We had a fabulous fellow named “Bald Eagle,” and as far as I know, an unrelated chap called “Bird Brother.” Dean Greenstreet was “The Mayor.” We named him that one
night after crashing an “Aries” party. The name stuck, and for years after Greenstreet was
interviewed by countless media outlets as being the Mayor of Bolinas.
We had “Backyard Steve,” who liked to hang out in the backyard at Scowley’s. He had the tattoo of a black widow spider on his arm, and he painted a pretty mural on the
restaurant’s bathroom wall. He came back years later – and the legs of the spider had all
been connected. It was now a flower. And Steve was now happy. Speaking of Scowley’s,
people used to call Randy Fontan “Cap’n Spatch,” and who can forget that Greg
Fontan will always be “Herb Coon,” which was later shortened to just “Coon.”

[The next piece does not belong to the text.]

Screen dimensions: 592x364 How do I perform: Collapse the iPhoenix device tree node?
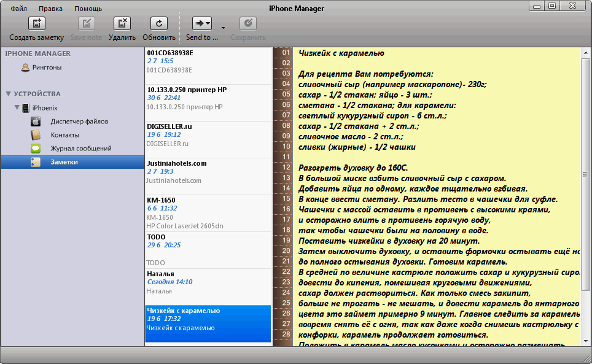pyautogui.click(x=17, y=108)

When I was younger, I couldn’t imagine anyone naming their child “Eat-Dog.” Over the years I see that he is a respectable man, and I’m sure it’s a perfectly fine name. The name Tree House John, however, is one that John despises. Let’s set the record straight. His real name is John Banuski.
Aquarius John, who many thought set the school on fire, was mean and grizzly John Koloff. Don’t be confused: Another fellow, Aquarian Erik, is actually mellow Erik
From Canada we had “Bicycle Tim,” who performed public service by sweeping the streets and keeping bad guys away from vulnerable businesses late at night. Also from Canada, Dharma Badger (aka Mikal Huber), who vindictively chats about his old
chum, Bicycle Tim, on the yahoo “Bolinas” page.
“Unemployed Ed” finally got a job. He was also known as “Tinker.”
To confuse matters, we had another fellow, Larry Freemen, who was more commonly known to his friends as “Captain Tinkerpaw.” Then there was Seth, who wore a green Star Trek shirt every single day. He couldn’t just be Seth. It was less confusing for everyone to call him “Star Trek Seth.”
What would Bolinas be without “Long Linda”? Or for that matter, “Barley,” who is now living as Barbara, a housewife and mother in Cotati. While we’re thinking of Barley, was her former boyfriend’s name really “China”? It is possible but not common from a cultural perspective.
“Hatchet Face” and “Whiskey Shits” should not be mentioned here, as these two
individuals didn’t choose the nicknames. Neither did Holy Joe, but he makes the list
anyway. Hey, does anyone know if his name was even Joe?
Stinson Beach expatriate John Grissim points out that I accidentally omitted the famous Keith Lampey, who we all know as “Ponderosa Pine.” Dave Murray chimes in with a reminder to remember Ponderosa’s girlfriend, “Olive Tree,” as well as a person named “French Patty” and good old “Pluto Maroon.”
As far as anyone knows, Beta’s real name was Beta! And Mim was really Mim!